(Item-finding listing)

-*-

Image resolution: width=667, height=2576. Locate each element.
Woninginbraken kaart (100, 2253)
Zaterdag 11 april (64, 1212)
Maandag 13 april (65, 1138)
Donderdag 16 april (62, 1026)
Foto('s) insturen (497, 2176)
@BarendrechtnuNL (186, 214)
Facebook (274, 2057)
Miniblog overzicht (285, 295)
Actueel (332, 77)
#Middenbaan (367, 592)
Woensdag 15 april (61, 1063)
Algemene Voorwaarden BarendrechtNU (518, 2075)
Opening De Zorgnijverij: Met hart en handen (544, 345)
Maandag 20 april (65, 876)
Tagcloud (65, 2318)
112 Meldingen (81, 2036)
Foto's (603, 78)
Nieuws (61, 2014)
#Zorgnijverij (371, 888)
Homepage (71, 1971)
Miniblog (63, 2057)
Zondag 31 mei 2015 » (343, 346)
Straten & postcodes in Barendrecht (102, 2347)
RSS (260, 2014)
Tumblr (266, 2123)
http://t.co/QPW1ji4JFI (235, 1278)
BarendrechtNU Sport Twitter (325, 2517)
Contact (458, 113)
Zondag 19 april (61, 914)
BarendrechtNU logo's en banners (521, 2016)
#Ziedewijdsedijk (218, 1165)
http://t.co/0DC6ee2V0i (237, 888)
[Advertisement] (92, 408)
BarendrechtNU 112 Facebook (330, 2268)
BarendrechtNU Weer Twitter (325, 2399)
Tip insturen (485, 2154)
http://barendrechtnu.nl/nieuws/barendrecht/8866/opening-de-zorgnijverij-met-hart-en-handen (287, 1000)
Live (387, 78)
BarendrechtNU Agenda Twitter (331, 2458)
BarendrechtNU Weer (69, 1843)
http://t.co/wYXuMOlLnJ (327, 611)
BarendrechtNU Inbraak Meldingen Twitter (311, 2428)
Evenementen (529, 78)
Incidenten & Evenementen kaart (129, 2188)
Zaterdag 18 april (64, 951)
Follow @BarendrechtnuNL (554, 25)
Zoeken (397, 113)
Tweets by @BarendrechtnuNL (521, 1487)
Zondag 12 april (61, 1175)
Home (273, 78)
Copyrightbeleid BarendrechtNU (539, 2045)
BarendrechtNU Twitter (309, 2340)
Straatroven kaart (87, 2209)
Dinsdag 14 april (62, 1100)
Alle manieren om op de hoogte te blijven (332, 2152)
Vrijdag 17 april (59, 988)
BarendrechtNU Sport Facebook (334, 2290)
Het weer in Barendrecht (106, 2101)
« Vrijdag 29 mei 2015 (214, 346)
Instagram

-*-

Can you reproduce every line of the listing above, character for character, without changing anything?

> _RESULT_:
Image resolution: width=667, height=2576. Locate each element.
Woninginbraken kaart (100, 2253)
Zaterdag 11 april (64, 1212)
Maandag 13 april (65, 1138)
Donderdag 16 april (62, 1026)
Foto('s) insturen (497, 2176)
@BarendrechtnuNL (186, 214)
Facebook (274, 2057)
Miniblog overzicht (285, 295)
Actueel (332, 77)
#Middenbaan (367, 592)
Woensdag 15 april (61, 1063)
Algemene Voorwaarden BarendrechtNU (518, 2075)
Opening De Zorgnijverij: Met hart en handen (544, 345)
Maandag 20 april (65, 876)
Tagcloud (65, 2318)
112 Meldingen (81, 2036)
Foto's (603, 78)
Nieuws (61, 2014)
#Zorgnijverij (371, 888)
Homepage (71, 1971)
Miniblog (63, 2057)
Zondag 31 mei 2015 » (343, 346)
Straten & postcodes in Barendrecht (102, 2347)
RSS (260, 2014)
Tumblr (266, 2123)
http://t.co/QPW1ji4JFI (235, 1278)
BarendrechtNU Sport Twitter (325, 2517)
Contact (458, 113)
Zondag 19 april (61, 914)
BarendrechtNU logo's en banners (521, 2016)
#Ziedewijdsedijk (218, 1165)
http://t.co/0DC6ee2V0i (237, 888)
[Advertisement] (92, 408)
BarendrechtNU 112 Facebook (330, 2268)
BarendrechtNU Weer Twitter (325, 2399)
Tip insturen (485, 2154)
http://barendrechtnu.nl/nieuws/barendrecht/8866/opening-de-zorgnijverij-met-hart-en-handen (287, 1000)
Live (387, 78)
BarendrechtNU Agenda Twitter (331, 2458)
BarendrechtNU Weer (69, 1843)
http://t.co/wYXuMOlLnJ (327, 611)
BarendrechtNU Inbraak Meldingen Twitter (311, 2428)
Evenementen (529, 78)
Incidenten & Evenementen kaart (129, 2188)
Zaterdag 18 april (64, 951)
Follow @BarendrechtnuNL (554, 25)
Zoeken (397, 113)
Tweets by @BarendrechtnuNL (521, 1487)
Zondag 12 april (61, 1175)
Home (273, 78)
Copyrightbeleid BarendrechtNU (539, 2045)
BarendrechtNU Twitter (309, 2340)
Straatroven kaart (87, 2209)
Dinsdag 14 april (62, 1100)
Alle manieren om op de hoogte te blijven (332, 2152)
Vrijdag 17 april (59, 988)
BarendrechtNU Sport Facebook (334, 2290)
Het weer in Barendrecht (106, 2101)
« Vrijdag 29 mei 2015 (214, 346)
Instagram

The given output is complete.